Return the data below verbatim, from the line with "Screen dimensions: 972x272" up to and including the line with "the 匯入 import". Omit the pictures.

Entries provided.

####

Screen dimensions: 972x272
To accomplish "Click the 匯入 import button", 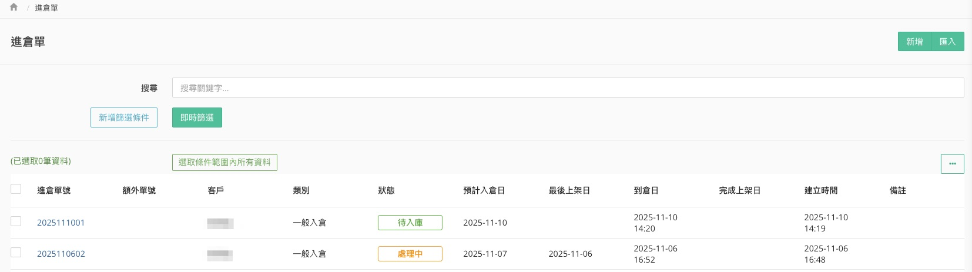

####

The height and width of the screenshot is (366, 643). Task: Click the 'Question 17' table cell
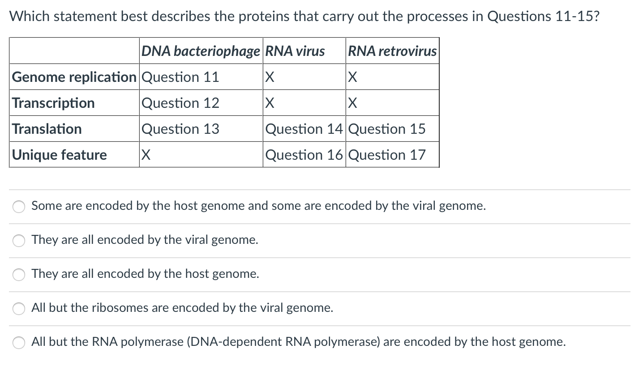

####

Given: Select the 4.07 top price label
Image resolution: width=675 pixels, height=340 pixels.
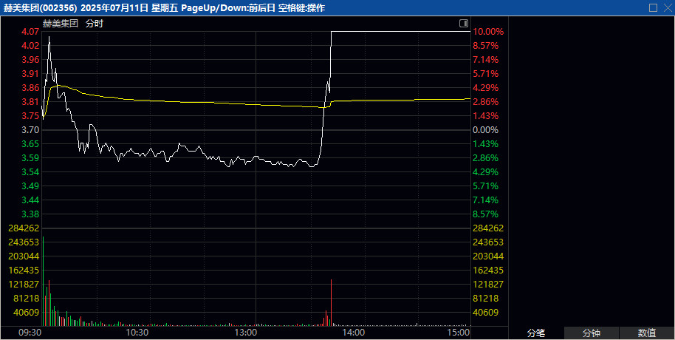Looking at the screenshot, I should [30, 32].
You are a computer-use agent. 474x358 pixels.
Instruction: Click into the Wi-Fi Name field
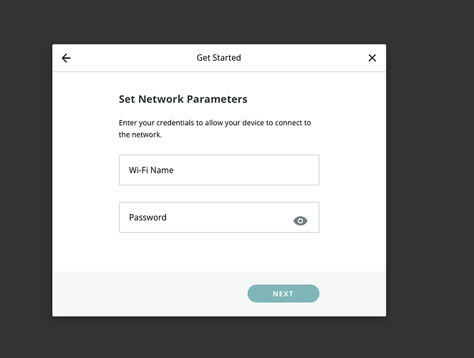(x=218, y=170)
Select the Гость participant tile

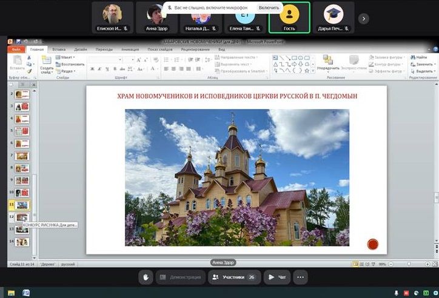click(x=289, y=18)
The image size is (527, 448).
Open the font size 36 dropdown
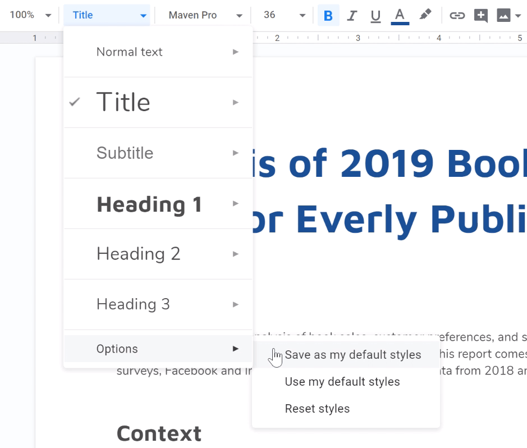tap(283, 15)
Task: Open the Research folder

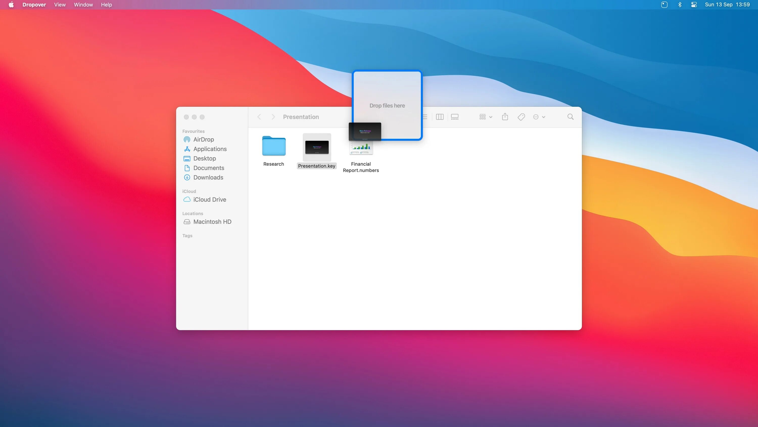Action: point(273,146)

####

Answer below.
Screen dimensions: 972x272
To accomplish "Click the 匯入 import button", 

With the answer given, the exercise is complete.